Temas y motivos

—Siempre ha preferido referirse al motivo de un cuento en vez de a su tema. ¿Por qué?

—Hay una obsesión con la idea de tema. En una época los críticos literarios lo llamaban “contenutismo” y te preguntaban qué contenido tiene está película o está novela o éste cuento o esté cuadro; a mí me parece que el tema no debe de ser algo buscado por el escritor. No me comparo, pero no creo que Cervantes se propusiera escribir sobre el tema del choque entre realidad y sueño. Creen que se propuso escribir un motivo, y que el motivo era un caballero que se vuelve loco, un hidalgo que enloquece y quiere revivir la caballería andante; lo pensó como un motivo no como un tema, lo pensó como algo concreto, como una historia que contar y no como un tema. Yo desconfío de cualquier escritor que diga: voy a escribir sobre la esencia del ser, o voy a escribir sobre el choque de ilusión y vida o cosas así. Me parece que lo que diferencia al escritor del filósofo, del psicólogo o del politólogo es que el escritor está movido por motivos, no por temas. Ahora el tema es algo que sale inevitablemente tras la lectura de obra, no durante su factura.

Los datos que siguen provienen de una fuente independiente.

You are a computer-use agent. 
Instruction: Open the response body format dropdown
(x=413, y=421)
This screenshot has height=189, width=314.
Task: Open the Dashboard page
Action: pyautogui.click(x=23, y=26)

—¿Y porqué los caballos, que recorren tantos cuentos en
Ven caballo gris?
—No sólo porque me fascina, un decir que no es muy original porque creo que el caballo le fascina a todo el mundo, sobre todo a las yeguas. Me parece que eso da una cierta unidad al libro, aunque no todos los cuentos son de caballos. Además, después de escribir Cuentos para vencer a la muerte, me di cuenta que era un libro muy disperso y sin un propósito claro empecé a sentir la necesidad de una figura central en mis cuentos, aunque nada más sea sugerida. Fue algo intuitivo. Aunque Ven caballo gris, no tiene la unidad que sí posee La lucha con la pantera. Todos los cuentos de La lucha con la pantera son de experiencia propia, no necesariamente siempre vivida, son cuentos sobre el mundo del adolescente, de la mujer deseada, amada y de la dificultad del amor. Son cuentos situados en esta época, del siglo XX y relatados desde la experiencia de un hombre joven. Mientras que en Ven caballo gris está presente desde la muerte de Jorge Manrique (en “La cabal gata”) hasta la Guerra Civil Española y el exilio real y espiritual.